GE’s goal was to outsource 70 percent of the company’s jobs total, with 70 percent of that amount going to India. “Now he’s working hard to bring them back,” says Hamilton. “He realizes he offshored all his technical talent he needs to have in the U.S.” The transformation is evident in GE’s current TV advertising, which proclaims “GE, the digital company that is also an industrial company.”
Hamilton says he tweeted out several of Immelt’s lines at that IT symposium, among them, “We no longer build industrial engines; we’re building rolling mobile data centers.”
“That was really a call to action from Jeff,” he says.
And it intensified the scramble to find qualified workers. In major U.S. metro areas, there are eight IT job openings for every five people to fill them. Rural Sourcing aims to bridge the gap between high-cost cities like Washington, D.C., Boston, and New York and smaller, more affordable communities by creating Google-like office environments in old warehouses or buildings with historical significance that have high ceilings and exposed beams—and of course beanbag chairs. The goal is a great place to work in smaller cities that might otherwise be overlooked, and that offer a lifestyle that is affordable and appealing, especially for young families. “You can leave work at 5:30 and be at your daughter’s volleyball game at 5:45,” says Hamilton.
Rural Sourcing has four centers so far, in Albuquerque, New Mexico; Augusta, Georgia; Mobile, Alabama; and Jonesboro, Arkansas—all places that offer a low cost of living and a high quality of life, says Hamilton. “If your joy in life is building software, you can do that in some of the best communities in the world,” he says. The tradeoff is where you want to live. Rural Sourcing is based in Atlanta, and Hamilton timed his drive the other day during heavy traffic—two hours and five minutes. “I remind myself how much they love those short commutes,” he laughs.

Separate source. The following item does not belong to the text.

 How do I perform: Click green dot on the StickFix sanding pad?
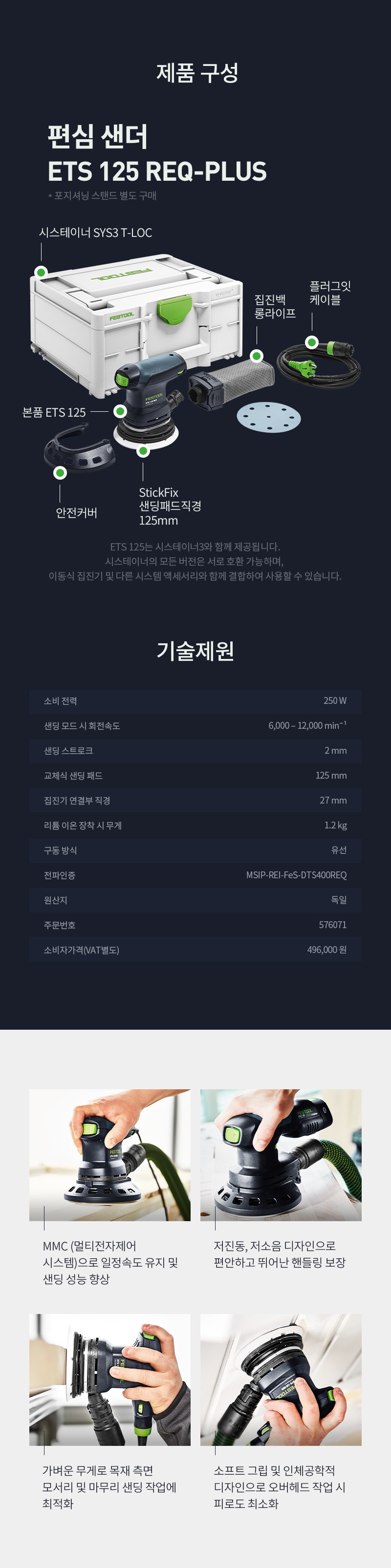tap(143, 451)
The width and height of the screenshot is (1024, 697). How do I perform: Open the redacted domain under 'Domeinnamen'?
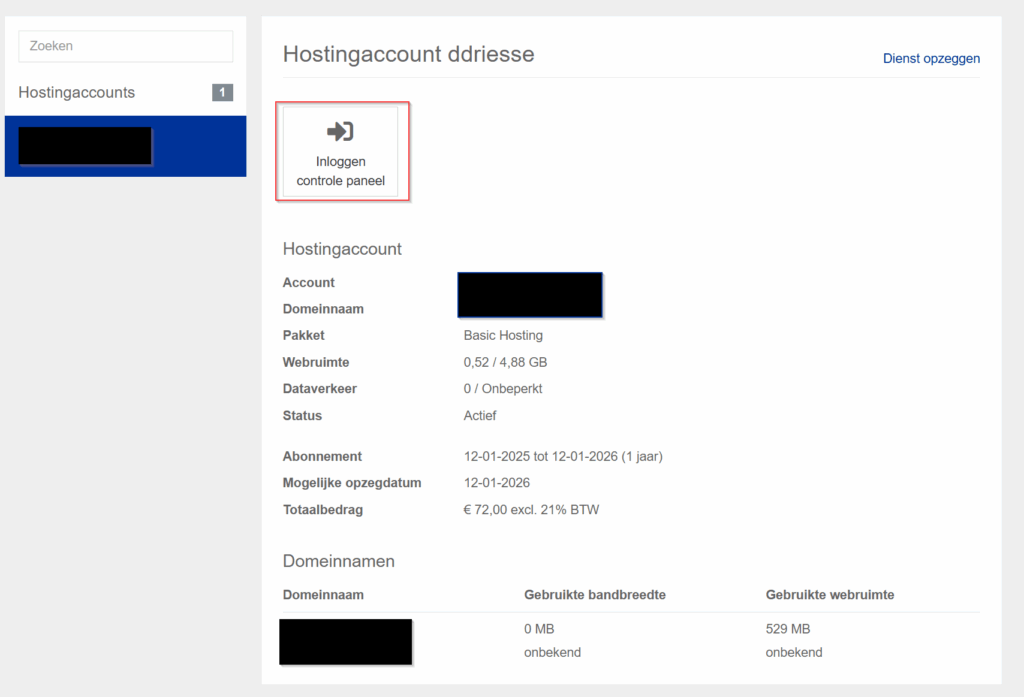pos(345,640)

To flush out the talent they’re looking for, Rural Sourcing holds campus “hackathons” where blue-chip college tech prospects compete to build a system, typically for a nonprofit, and the best talent get offered internships. Eight percent of the company’s workforce is interns. The company also goes into high schools to promote STEM-subject learning, expanding the horizons of the next generation.

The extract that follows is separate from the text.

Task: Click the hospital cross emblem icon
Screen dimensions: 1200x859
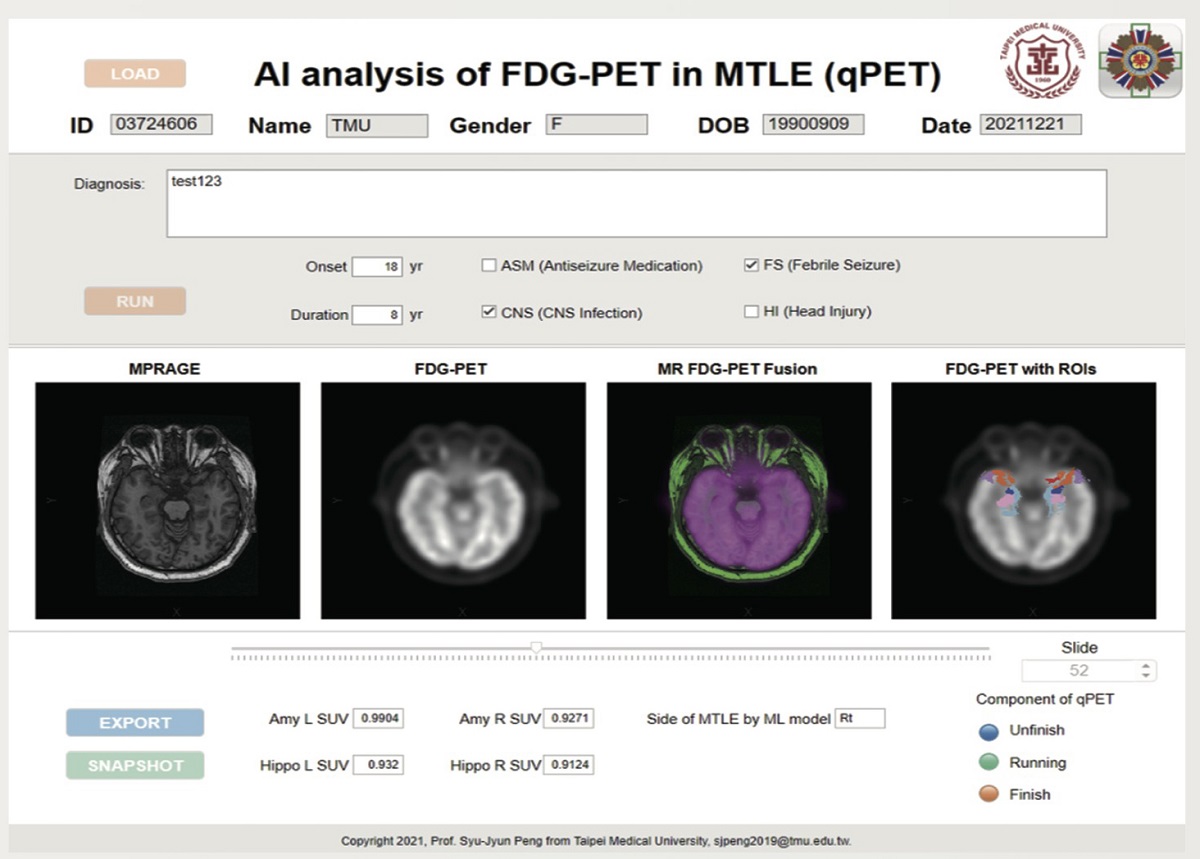Action: click(1138, 62)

Hamilton grew up in Ripley, Mississippi, a two-stoplight town a half hour from Tupelo, Elvis Presley’s birthplace. His father was a truck driver, and his mother a nurse. “Hardworking, great family,” he says. But growing up in a rural community, “your horizons are pretty short. You don’t have a lot of role models that are knowledge workers.” He went to college on a football scholarship, and credits a comparative religion professor with sparking his entrepreneurial spirit when he challenged him to think rather than expect answers handed to him.

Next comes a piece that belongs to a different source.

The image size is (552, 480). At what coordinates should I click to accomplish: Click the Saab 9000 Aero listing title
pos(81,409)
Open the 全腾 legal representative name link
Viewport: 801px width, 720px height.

Rural Sourcing is Hamilton’s second startup venture after leaving Accenture, a multinational outsourcer, where he started his career. Now that the tide has turned and jobs are returning, his mission is to create thousands of IT jobs in places where they don’t exist today, and make a profit doing it. “I find people making a profit and finding a purpose is not mutually exclusive,” he says.
The company’s corporate clients are happy to contract out IT work to rural America. There are no time-zone challenges or language issues, and they get the same low costs as if they were offshoring, he says. It’s a winning formula as businesses become more data-driven, and outsourcing less of a dirty word when American communities are the beneficiaries.Correction: Rural Sourcing has one of its four centers in Jonesboro, Arkansas. A previous version of this article incorrected said the site was in Pensacola, Florida.